省エネやエコ意識の高まりを受け、衛生陶器メーカーのTOTOとINAXが節水合戦を繰り広げている。これまでは、トイレ1回の水を流すのに13リットル必要だったが、いまや4.8リットルにまで減った。そこに、パナソニック電工が「トイレ=陶器」の概念をぶち破る家電型トイレで攻勢をかける。節水を核にデザイン性と快適性を備えたトイレが熱い。今、3強時代の幕が開く。(取材・文/『週刊ダイヤモンド』編集部 小島健志)
節水技術に加え素材でも勝負
トイレメーカー三つ巴の戦い
7月下旬の休日、家族連れでにぎわう東京・汐留のパナソニック電工ショールーム。商品を見たり触れたりしながら、客は係員の説明に耳を傾け、質問を繰り返す。
一家4人で訪れた埼玉県草加市の会社員、矢澤剛志さん(34歳)は、新築する住宅に同社製のトイレ「アラウーノ」を入れようと心に決めて、ここを訪れた。矢澤さんは「ブランド力がありますよね。デザイン性もある。名前にも引かれました」と力を込める。
じつは今、電工ショールームには「アラウーノを買いたい」と商品名で求める客が増えている。開発担当者の酒井武之・水廻り商品企画グループ技師は「これまで、トイレはキッチンや風呂のついでで、指名買いなんて、まったくなかった」と話す。
業界首位のTOTOショールームにもアラウーノを求める客が間違って来るほどだ。TOTOはそこを逆手に取ろうと躍起。

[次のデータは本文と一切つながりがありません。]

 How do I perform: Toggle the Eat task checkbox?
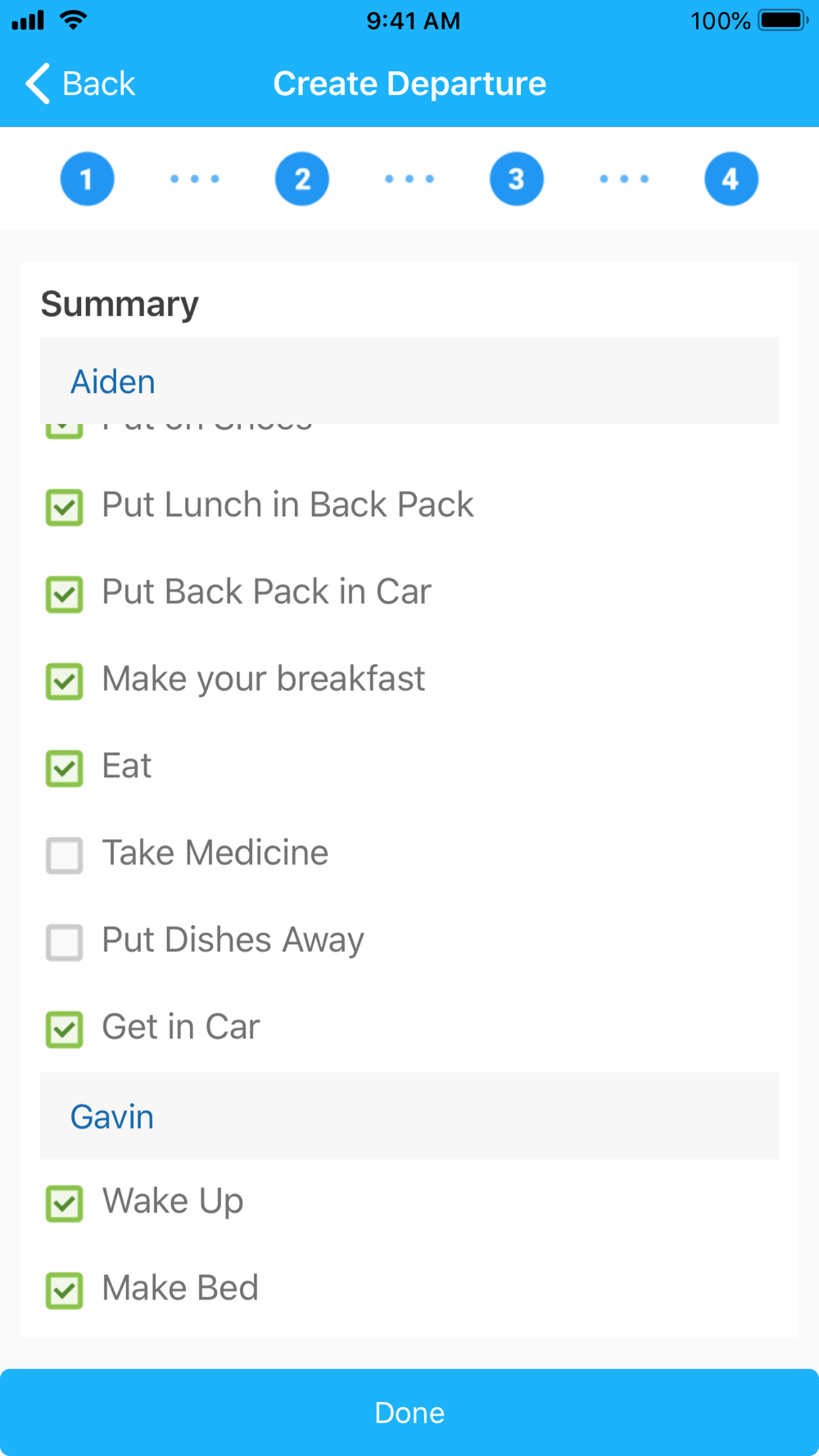[x=64, y=768]
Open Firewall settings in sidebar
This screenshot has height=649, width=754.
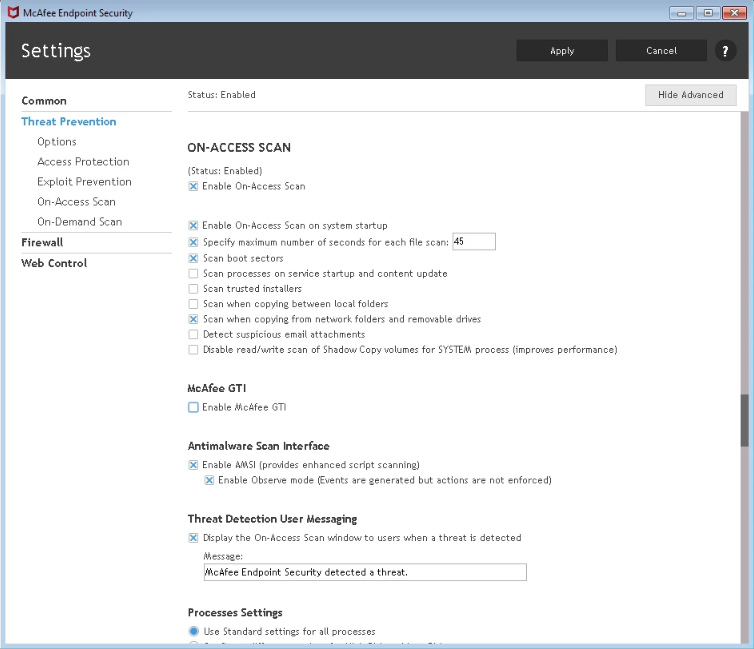42,242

関係者は「両社の商品をしっかり説明すれば、8割以上の客はこちらに流れると思う。それぐらい自信はある」と強気だ。
だが、電工側は「これまで見向きもしなかったTOTOが振り向いた」と勢いづく。
アラウーノは、わかりやすくいえば、特殊なプラスチック製の家電と呼べる商品。衛生陶器ではなく、アクリルベースの新素材を用いたのが特徴だ。
特殊ゴム管をモーターでくるりと回して汚物を流すターントラップ式を採用。水をため、においを防ぐ山(トラップ)をなくし、洗浄水をボウル部分にすべて使うことで、節水型にした。